Nous avons enfin eu l’opportunité de visiter la tombe du Cheikh Yahya Ramiya qui repose dans son mausolée et de celle du Cheikh Mohammad Ramiya qui repose quant à elle à l’extérieur, aux côtés d’autres membres de la famille Ramiya et de la Qadiriyya (ill. 3). Les vendredis, fidèles et élèves de la zāwiya (le lieu de réunion des adeptes de la confrérie) s’y rendent pour faire le tawassul (intercession). Le tawassul fera d’ailleurs l’objet d’un article académique à venir de notre part. 

ill. 4 : Vue depuis le Caravansérail (photo : Xavier Luffin)

Enfin, nous avons visité d’autres lieux importants de la culture arabo-swahilie de Bagomoyo, comme le Caravansérail (ill. 4), un bâtiment du 19e siècle qui était le lieu de transit du commerce d’esclaves, désormais transformé en musée (Caravan Serai Slave Trade Museum), ainsi que le Musée historique catholique (Catholic Historic Museum), qui contiennent tous deux des objets et des documents intéressants.

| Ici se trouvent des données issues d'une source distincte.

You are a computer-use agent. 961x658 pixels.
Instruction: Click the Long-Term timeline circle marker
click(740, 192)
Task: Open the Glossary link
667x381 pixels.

Le Musée historique catholique expose notamment quelques documents en arabe et en kiswahili ‘ajami, dont deux pages tirées d’un long poème manuscrit, le Utenzi wa Rasilghuli, composé vers 1850 par Mgeni Faqihi, un poète originaire de Tumbatu qui s’était installé à Bagamoyo (ill. 5).

ill. 5 : Un exemplaire manuscrit du Utenzi wa Rasilghuli, poème swahili de Mgeni Faqihi, Musée historique catholique de Bagamoyo (photo : Jihan Safar)

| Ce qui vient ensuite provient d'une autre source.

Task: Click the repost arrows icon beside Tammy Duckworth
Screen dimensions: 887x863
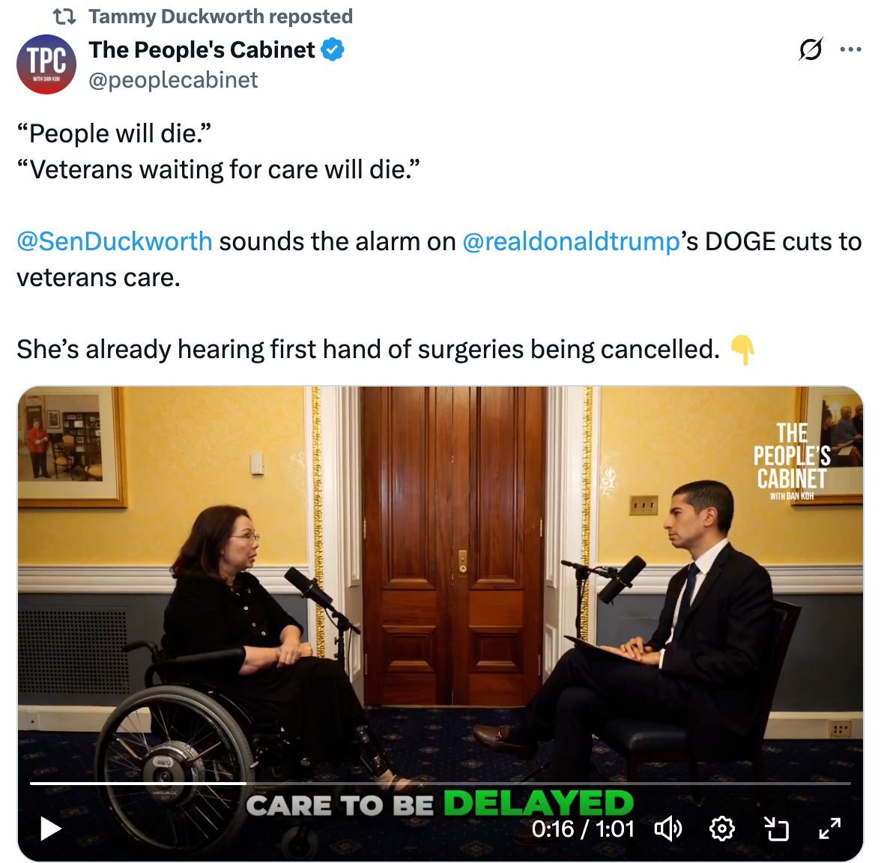Action: pos(64,17)
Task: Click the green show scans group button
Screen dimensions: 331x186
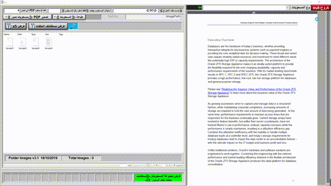Action: pyautogui.click(x=158, y=178)
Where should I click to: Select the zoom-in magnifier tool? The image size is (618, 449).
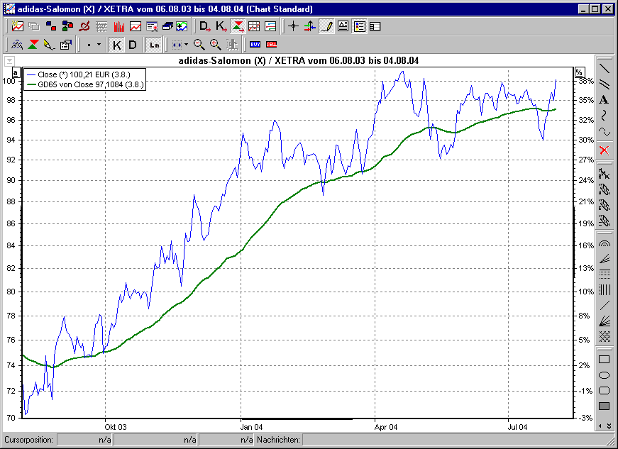[213, 44]
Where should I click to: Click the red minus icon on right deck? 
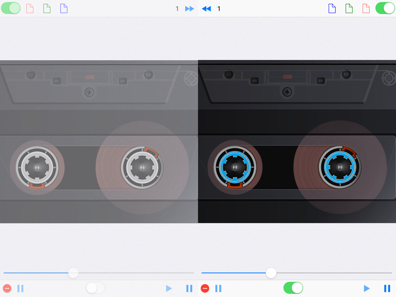pyautogui.click(x=205, y=288)
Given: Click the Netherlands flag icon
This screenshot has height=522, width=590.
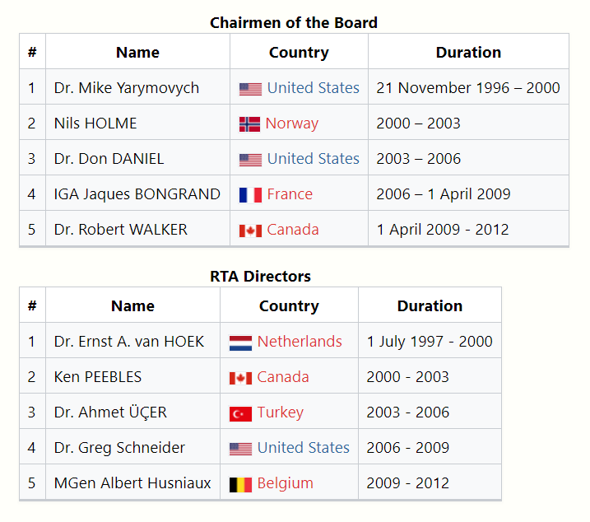Looking at the screenshot, I should point(240,343).
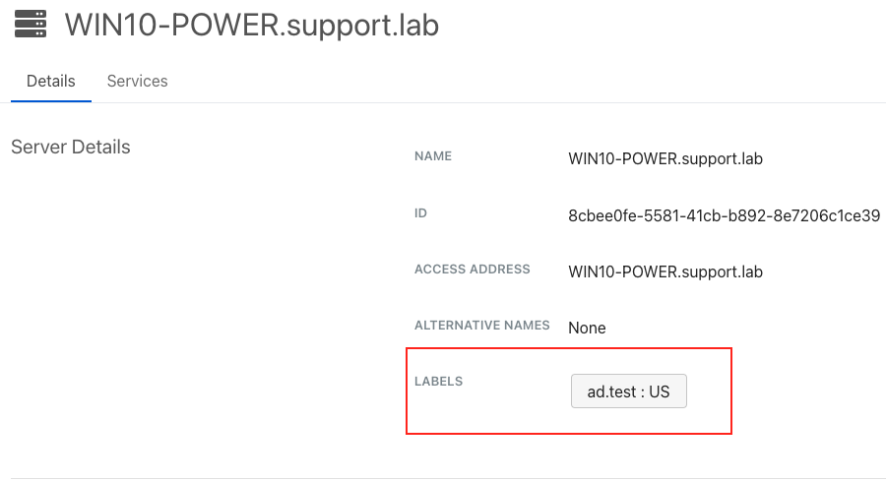Click the Server Details section heading

(x=70, y=148)
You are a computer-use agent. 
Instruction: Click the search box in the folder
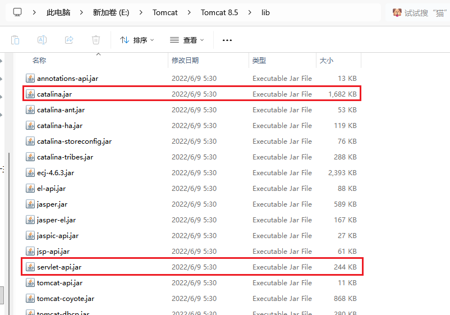tap(418, 12)
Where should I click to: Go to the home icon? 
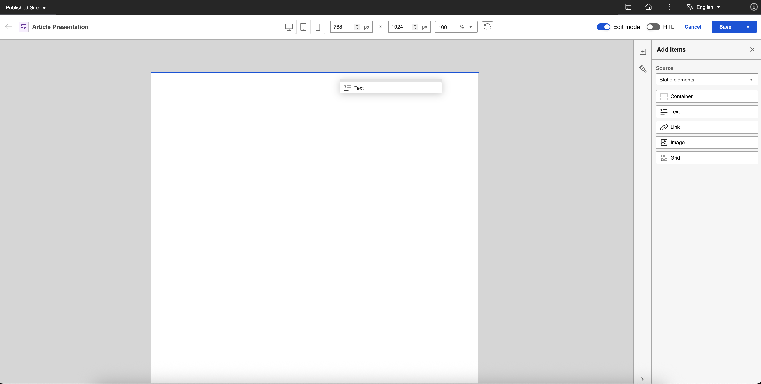coord(648,7)
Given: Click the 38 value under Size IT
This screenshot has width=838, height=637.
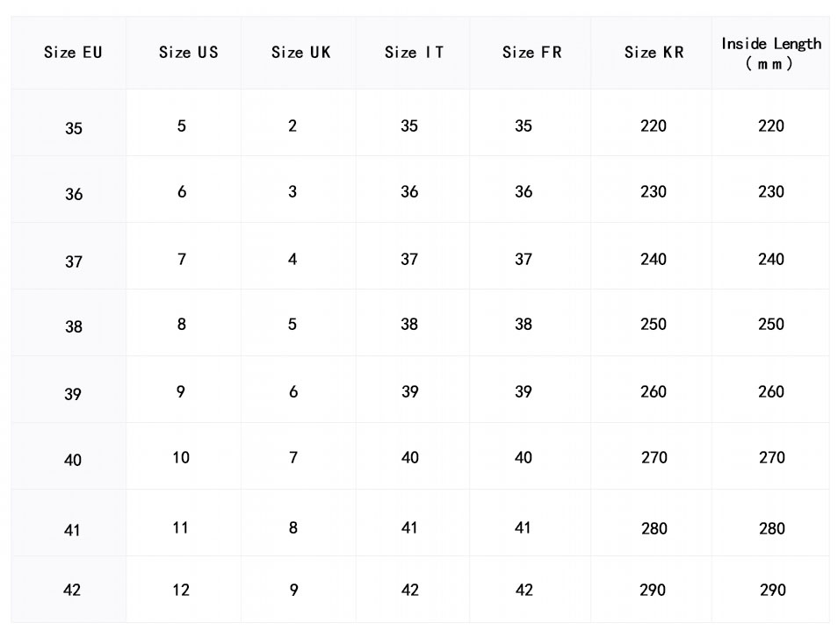Looking at the screenshot, I should pos(409,324).
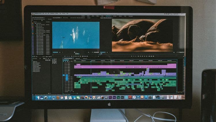The image size is (216, 122).
Task: Select the long pink clip in timeline
Action: tap(125, 67)
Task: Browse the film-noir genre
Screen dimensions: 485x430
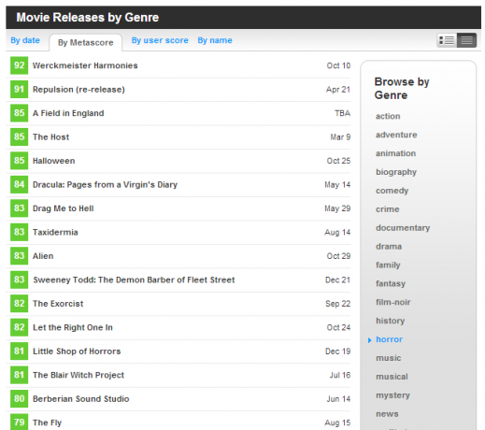Action: [393, 302]
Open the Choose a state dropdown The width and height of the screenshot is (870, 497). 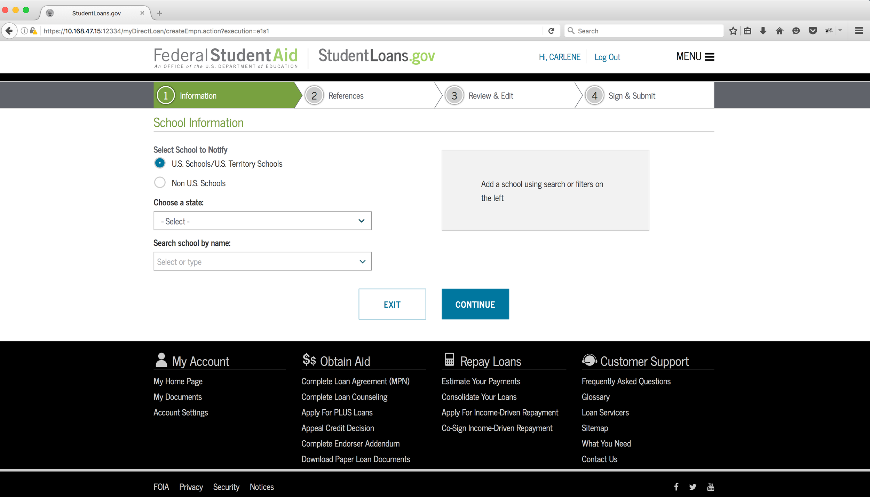(262, 221)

Ce poème, qui est en réalité la traduction swahilie d’un récit populaire arabe faussement attribué à Abū’l-Hasan al-Bakrī à propos de la conquête du Yémen par Muḥammad, ne semble plus connu aujourd’hui de la communauté musulmane, mais il était autrefois récité en Tanzanie et même dans l’est du Congo, comme le mentionne Detry en 1912 à propos des livres circulant à Stanleyville (Kisangani).

Nous tenons à remercier Ramazani Muhsin et Mariam Ramiya pour leur aide et leur hospitalité durant notre séjour. Nous exprimons également toute notre gratitude à la communauté de Bagamoyo et à toutes les personnes rencontrées qui ont partagé avec nous leur histoire. 

ill. 6 : Rivage de Bagamoyo, près du marché au poisson (photo : Xavier Luffin)

Bibliographie :

Becker, F. M., “The Qadiriyya in East Africa.” Oxford Islamic Studies Online, 2012.

Detry A., A Stanleyville, Liège, J. Lebègue, 1912.

Luffin, X., The Circulation of Books among Muslims in Congo during
Colonial Times: Arthur Detry’s Account (1912) of Stanleyville
(Kisangani), Journal des Afdricanistes, 2025, 94, 1-2(https://journals.openedition.org/africanistes/)

Nimtz, A. H., Islam and Politics in East Africa. The Sufi Order in Tanzania. Minneapolis, University of Minnesota Press, 1980

Salmon, P., L’umwali: une école d’amour africaine, in Histoire sociale de l’Afrique de l’Est (XIXe-XXe siècle), Karthala, Paris, page (497-519)
Publication Publié, 1991

Van Kessel L., Utenzi wa Rasi’lghuli, Dar es Salam, Tanzania Publishing House, 1979.